→ **Given information**:
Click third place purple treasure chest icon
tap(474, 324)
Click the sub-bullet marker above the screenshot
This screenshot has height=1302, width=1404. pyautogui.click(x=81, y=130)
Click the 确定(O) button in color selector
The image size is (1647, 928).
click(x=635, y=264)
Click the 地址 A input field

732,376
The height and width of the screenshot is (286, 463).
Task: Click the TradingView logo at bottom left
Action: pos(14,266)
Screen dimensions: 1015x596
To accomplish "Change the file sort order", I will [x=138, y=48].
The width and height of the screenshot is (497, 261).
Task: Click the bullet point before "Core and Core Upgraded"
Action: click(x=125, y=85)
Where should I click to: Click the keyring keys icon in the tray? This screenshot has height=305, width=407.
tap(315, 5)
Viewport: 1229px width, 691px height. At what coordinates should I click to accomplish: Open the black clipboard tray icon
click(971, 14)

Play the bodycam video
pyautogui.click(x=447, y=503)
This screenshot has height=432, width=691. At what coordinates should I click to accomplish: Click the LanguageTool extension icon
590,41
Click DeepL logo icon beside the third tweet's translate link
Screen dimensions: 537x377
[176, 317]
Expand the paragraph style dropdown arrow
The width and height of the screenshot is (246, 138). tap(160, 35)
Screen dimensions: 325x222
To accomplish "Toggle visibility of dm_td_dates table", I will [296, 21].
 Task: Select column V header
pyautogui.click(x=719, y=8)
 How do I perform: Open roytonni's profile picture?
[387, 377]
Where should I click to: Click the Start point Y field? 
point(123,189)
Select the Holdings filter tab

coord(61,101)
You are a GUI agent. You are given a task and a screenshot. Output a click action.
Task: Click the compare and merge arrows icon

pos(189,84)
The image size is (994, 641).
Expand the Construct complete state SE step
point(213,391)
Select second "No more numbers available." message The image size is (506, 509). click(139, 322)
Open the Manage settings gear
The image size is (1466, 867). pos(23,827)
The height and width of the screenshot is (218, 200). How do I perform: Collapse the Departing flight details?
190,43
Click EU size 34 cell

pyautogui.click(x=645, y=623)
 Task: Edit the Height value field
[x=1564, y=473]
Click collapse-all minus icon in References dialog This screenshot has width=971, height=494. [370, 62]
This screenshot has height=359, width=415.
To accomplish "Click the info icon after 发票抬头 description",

→ **Exercise goal**: Reproduce the listing from the line containing "Click collapse-all minus" through the end of the listing, inclusive, keeping the requests as they are and shifting every coordinate in the answers up by 22.

→ **Written response**:
Click collapse-all minus icon in References dialog This screenshot has width=971, height=494. [392, 84]
This screenshot has height=359, width=415.
To accomplish "Click the info icon after 发票抬头 description",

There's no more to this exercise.